We conclude the district court’s findings were insufficient to permit review. Accordingly, we vacate the judgment of the district court and remand the case for specific findings of fact and conclusions of law consistent with this opinion.

VACATED AND REMANDED.

NOTES

[*] Honorable J. Owen Forrester, U.S. District Judge for the Northern District of Georgia, sitting by designation.

[2] Morrow died in office during the pendency of this litigation and was replaced by Defendant Myrtle Figueras.

[3] The court properly declined to rule upon the constitutional claims. See Ashwander v. TVA , 297 U.S. 288, 347, 56 S. Ct. 466, 483 (1936) (Brandeis, J., concurring) (federal courts should avoid

[6] Alternatively, Appellants assert that, even assuming Appellees established the three Gingles factors, the district court erred by finding the totality of the circumstances demonstrated black voters enjoyed less political opportunity. We limit our analysis to the third Gingles factor, however, as on that basis we conclude the case needs to be remanded.

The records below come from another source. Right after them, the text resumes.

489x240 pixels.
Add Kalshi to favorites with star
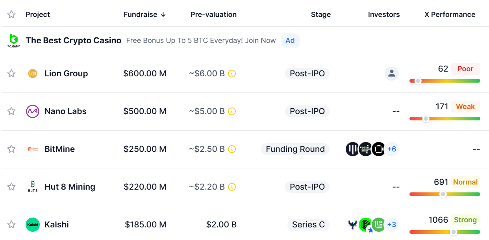coord(11,225)
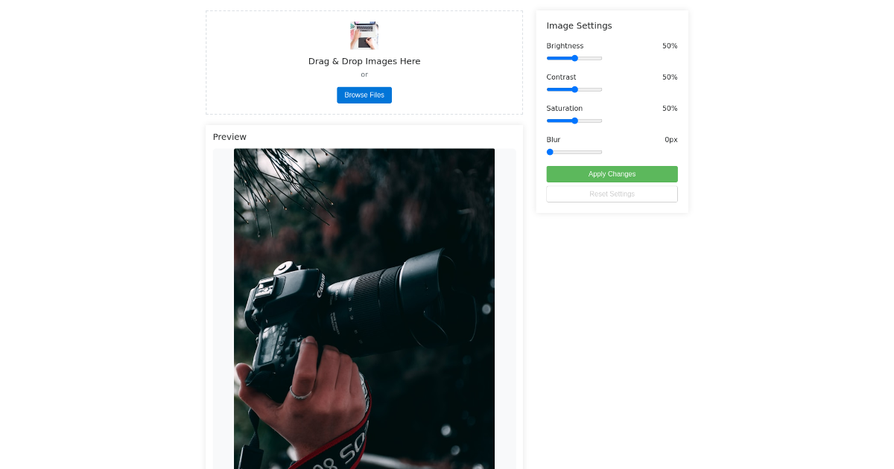Click the Saturation percentage value
This screenshot has height=469, width=894.
[669, 108]
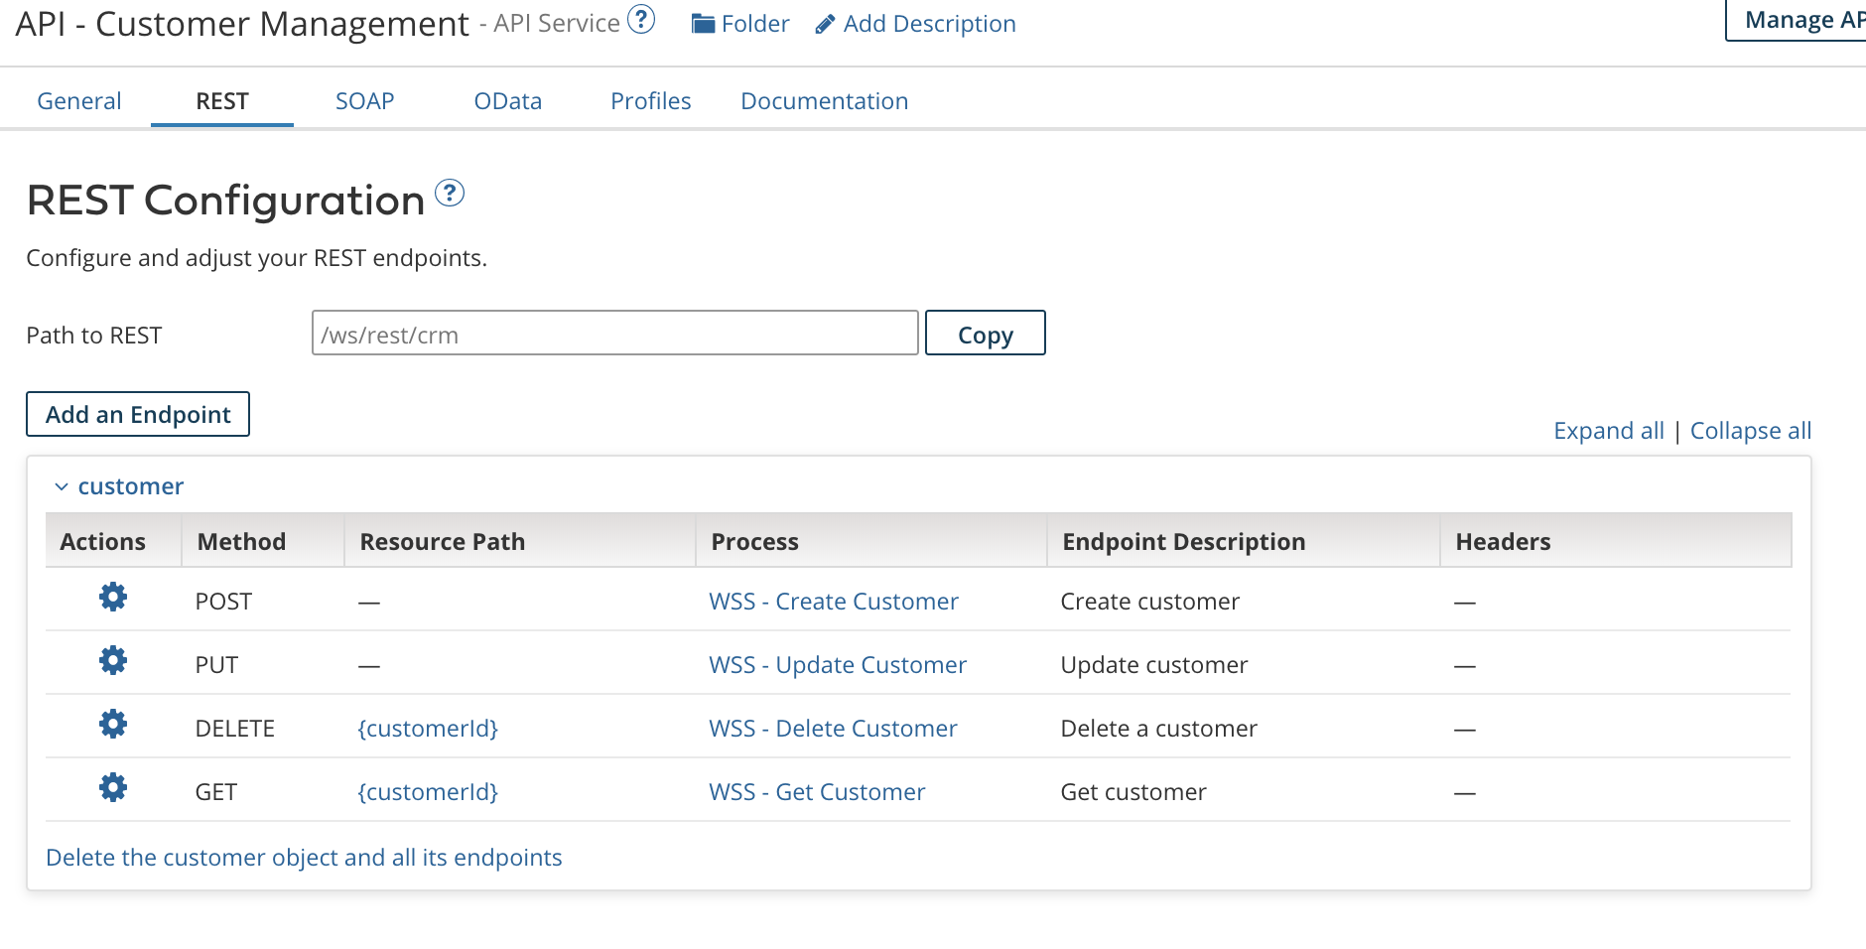Go to the OData tab
The height and width of the screenshot is (949, 1866).
(x=507, y=101)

[7] We point out, however, that this Court “will not automatically assume that the black community can only be satisfied by black candidates.” Askew v. City of Rome , 127 F.3d 1355, 1378 (11th Cir. 1997) (citations omitted). As Justice Kennedy put it: The assumption that majority-minority districts elect only minority representatives, or that majority-white districts elect only white representatives, is false as an empirical matter. And on a more fundamental level, the assumption reflects the demeaning notion that members of the defined racial groups ascribe to certain minority views that must be different from those of other citizens. Johnson v. DeGrandy , 512 U.S. at 1027, 114 S. Ct. at 2665 (1994) (Kennedy, J., concurring in part and concurring in the judgment) (internal quotations and citations omitted).

[8] No election returns are available for the other city council race involving a black candidate, the 1978 contest between Morrow and Hester.